> WHAT NEEDS TO BE DONE
Search each line of the data for the word "computer"; copy every line where it is found.

-------------------------

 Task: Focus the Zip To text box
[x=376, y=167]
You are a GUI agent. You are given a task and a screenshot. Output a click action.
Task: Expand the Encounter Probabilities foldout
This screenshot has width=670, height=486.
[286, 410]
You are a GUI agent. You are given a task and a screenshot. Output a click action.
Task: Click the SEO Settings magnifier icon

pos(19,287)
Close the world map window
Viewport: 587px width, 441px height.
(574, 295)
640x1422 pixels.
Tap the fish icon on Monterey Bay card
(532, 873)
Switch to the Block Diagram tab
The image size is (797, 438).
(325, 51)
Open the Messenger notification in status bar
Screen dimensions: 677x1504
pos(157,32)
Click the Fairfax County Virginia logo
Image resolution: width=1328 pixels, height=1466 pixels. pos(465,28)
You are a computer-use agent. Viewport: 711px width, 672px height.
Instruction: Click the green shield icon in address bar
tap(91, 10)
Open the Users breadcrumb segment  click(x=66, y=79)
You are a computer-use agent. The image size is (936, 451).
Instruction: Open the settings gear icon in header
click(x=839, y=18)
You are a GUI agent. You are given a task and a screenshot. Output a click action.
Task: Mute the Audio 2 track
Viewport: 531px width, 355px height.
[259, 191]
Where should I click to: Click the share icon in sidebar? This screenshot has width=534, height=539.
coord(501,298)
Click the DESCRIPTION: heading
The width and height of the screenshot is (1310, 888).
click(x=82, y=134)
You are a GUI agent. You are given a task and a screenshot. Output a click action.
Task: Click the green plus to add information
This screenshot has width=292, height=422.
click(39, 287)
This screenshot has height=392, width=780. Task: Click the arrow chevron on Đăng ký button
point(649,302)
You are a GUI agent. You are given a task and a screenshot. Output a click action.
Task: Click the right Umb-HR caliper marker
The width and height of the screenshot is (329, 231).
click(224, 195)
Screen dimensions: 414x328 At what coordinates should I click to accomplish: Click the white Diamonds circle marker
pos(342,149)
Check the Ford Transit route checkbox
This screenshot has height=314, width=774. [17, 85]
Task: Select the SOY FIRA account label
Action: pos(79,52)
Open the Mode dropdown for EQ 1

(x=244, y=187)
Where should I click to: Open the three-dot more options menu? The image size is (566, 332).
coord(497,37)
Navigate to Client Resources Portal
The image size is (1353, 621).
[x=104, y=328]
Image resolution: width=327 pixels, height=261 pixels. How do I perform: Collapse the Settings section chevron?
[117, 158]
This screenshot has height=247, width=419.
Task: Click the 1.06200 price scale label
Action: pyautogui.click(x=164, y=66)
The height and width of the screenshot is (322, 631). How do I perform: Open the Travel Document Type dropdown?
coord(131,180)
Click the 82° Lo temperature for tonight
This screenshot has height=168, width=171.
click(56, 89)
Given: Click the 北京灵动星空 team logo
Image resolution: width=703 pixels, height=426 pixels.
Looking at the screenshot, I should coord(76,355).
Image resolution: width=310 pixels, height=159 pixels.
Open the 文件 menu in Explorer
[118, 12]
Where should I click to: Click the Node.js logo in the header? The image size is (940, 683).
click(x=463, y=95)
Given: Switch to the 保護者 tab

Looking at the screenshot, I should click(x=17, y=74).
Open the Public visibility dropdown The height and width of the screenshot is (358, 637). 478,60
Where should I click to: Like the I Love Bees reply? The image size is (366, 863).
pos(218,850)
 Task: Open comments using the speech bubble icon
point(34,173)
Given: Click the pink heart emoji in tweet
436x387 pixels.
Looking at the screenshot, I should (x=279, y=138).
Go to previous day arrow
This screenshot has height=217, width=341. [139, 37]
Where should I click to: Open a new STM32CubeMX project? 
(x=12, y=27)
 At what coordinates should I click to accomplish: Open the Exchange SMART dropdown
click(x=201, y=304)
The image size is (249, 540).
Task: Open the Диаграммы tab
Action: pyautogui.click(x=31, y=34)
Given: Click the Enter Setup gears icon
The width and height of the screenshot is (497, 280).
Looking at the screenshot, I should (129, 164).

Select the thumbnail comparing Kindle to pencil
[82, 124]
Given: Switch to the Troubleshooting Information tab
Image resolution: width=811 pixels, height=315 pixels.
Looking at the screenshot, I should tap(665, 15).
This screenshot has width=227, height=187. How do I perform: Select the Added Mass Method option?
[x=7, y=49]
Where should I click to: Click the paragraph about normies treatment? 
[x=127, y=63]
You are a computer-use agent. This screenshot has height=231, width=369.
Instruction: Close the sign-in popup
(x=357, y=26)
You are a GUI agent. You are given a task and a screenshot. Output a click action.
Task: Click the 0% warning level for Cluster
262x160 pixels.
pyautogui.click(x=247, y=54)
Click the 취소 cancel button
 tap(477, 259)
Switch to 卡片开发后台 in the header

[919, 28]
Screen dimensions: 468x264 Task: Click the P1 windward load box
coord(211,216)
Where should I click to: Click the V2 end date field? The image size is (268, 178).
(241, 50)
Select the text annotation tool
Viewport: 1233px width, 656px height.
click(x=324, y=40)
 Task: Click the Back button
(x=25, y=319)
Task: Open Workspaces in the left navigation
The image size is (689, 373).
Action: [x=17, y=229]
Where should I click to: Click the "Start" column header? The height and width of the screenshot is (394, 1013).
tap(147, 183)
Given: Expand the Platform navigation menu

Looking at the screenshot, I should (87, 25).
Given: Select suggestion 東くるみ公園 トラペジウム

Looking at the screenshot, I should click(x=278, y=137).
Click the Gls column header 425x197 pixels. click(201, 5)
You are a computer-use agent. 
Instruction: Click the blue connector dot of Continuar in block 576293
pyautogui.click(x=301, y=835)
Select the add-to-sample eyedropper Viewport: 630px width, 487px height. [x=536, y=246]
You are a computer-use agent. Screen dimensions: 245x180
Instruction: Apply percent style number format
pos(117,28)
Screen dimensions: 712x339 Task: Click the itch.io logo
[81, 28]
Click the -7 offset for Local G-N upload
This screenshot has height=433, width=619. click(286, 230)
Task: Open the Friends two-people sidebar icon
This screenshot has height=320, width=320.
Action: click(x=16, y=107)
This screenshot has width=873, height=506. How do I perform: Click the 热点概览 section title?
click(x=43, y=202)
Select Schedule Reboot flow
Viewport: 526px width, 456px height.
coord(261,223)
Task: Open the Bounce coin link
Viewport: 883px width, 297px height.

-------------------------

> ANSWER TO THIS EXERCISE
You are a computer-use agent. Viewport: 711px width, 672px height.
You are a computer-use agent. The image size is (936, 451).
You are a computer-use agent. This screenshot has height=231, width=369.
You are a computer-use agent. 
You are a computer-use agent. Screen dimensions: 245x180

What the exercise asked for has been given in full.